This famous manga (Japanese comic) shows how "Bizarre" it can be, now in Capcom's trademark animation. Not for all fighting game fans, but definitely worth looking into.
Overview
An upgrade to the US version of Jojo's Venture, Jojo's Bizarre Adventure adds more characters, redone stages, character tweaks, and new modes.
This game has gone to obscurity in the US, but is very popular in Japan due to it's licensing. The characters are all converted straight from the manga series Jojo's Bizarre Adventure, and the game's art-style is taken directly from the 3rd season of Jojo's Bizarre Adventure. (In Japan, this series has seen 6 seasons, and is now taking a break before the 7th season starts.) This season of Jojo is particularly popular due to the introduction of "stands", physical manifestations of their inner personas based on Tarot cards.
The story is that Dio, a century old vampire that threatens the Joestar bloodline as well as the world with the power of his stand The World. Jotaro Kujo aka Jojo and fellow stand users go on a journey from Japan to Egypt, encountering odd enemies hindering their progress.
Graphics 9/10
As one of the first few (and only) games that took advantage of the CPS3 hardware, the characters are well animated for the most part, the game has a dramatic zooming effect during certain attacks and the camera zooms out whenever both characters are the ends of the screen. All the attacks are shown fluidly, from the multiple punches of Jotaro's Star Platinum, Iggy the dog farting on your face, to Dio's THE WORLD!!! time stop.
Gameplay/Controls 9/10
The game can be played in challenge mode (pretty much a survival mode that lets you use points to add to your super bar or add to health at the end of a match) and story mode, which goes into detail the journey to battle Dio. The villians don't seem to have that much of a story mode, and even the heroes' story mode seems lacking and don't explain the story enough to not confuse casual gamers.
The controls aren't typical of a Capcom layout, (3 attack buttons on the top, one on the bottom for the stand button) but they're not too hard to adjust to. Button commands are mostly simple quarter-circle motions, so most players won't have a hard time memorizing button combinations.
The fighting system mixes a lot of ideas together, as well as a couple of new ones.
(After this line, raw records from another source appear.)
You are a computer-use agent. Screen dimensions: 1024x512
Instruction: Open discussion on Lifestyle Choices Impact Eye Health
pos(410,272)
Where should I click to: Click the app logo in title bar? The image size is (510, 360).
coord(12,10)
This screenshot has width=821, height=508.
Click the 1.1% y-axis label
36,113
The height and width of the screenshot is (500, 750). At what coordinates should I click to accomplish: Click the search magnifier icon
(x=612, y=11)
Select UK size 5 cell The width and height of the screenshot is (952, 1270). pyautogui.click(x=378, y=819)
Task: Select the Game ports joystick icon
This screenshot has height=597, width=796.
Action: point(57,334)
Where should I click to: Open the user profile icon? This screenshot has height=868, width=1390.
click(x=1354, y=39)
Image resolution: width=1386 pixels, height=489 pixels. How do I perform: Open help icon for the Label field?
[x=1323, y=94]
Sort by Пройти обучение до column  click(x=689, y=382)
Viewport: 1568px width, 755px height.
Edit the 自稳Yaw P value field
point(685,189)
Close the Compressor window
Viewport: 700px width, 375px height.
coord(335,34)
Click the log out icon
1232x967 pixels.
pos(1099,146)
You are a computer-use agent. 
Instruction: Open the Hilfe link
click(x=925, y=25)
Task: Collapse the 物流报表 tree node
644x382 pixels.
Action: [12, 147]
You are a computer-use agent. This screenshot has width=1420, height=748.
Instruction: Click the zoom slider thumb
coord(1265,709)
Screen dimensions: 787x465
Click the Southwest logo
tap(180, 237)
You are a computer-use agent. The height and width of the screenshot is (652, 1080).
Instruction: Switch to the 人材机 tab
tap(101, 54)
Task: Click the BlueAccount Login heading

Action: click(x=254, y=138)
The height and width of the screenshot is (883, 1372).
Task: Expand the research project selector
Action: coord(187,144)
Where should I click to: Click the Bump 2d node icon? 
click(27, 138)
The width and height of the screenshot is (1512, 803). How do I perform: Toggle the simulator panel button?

The stand button varies on each character, either summoning the character's stand, or using the stand's ability to attack a certain way. Advanced stuff in the game include guard pushing like in the Marvel vs. games, Side stepping like SNK's King of Fighter games, air recovering, and custom combo activation for certain people that either makes the stand attack with the various inputs put during the animation freeze, or having the character run towards the opponent while you can input commands to do combos.
Also, each character plays very uniquely from each other. Even characters that are supposed to be just an alternate version of a normal character, like Dio and Shadow Dio, or Polnareff and Dark Polnareff, are completely different.
Sound/Music 7/10
The music is varied and well done, but nothing worth writing home about. The sound effects are mostly typical from a Capcom fighter, and the voice actors portray the personalities of the characters very well.
Replay Value 6/10
Not much replay value in the arcade version, other than vs. mode, and the pretty cool story mode. It IS a fighting game, after all.
Overall 7/10
If you're a fan of the series, then you'll most likely relate to this game more well than the non-Jojo fan, but this game is still worth noting due to it's uniqueness. You won't see another Capcom game like it. If you have a chance of getting the home version, this is worth checking out, especially the playstation version, which has a bunch of extras.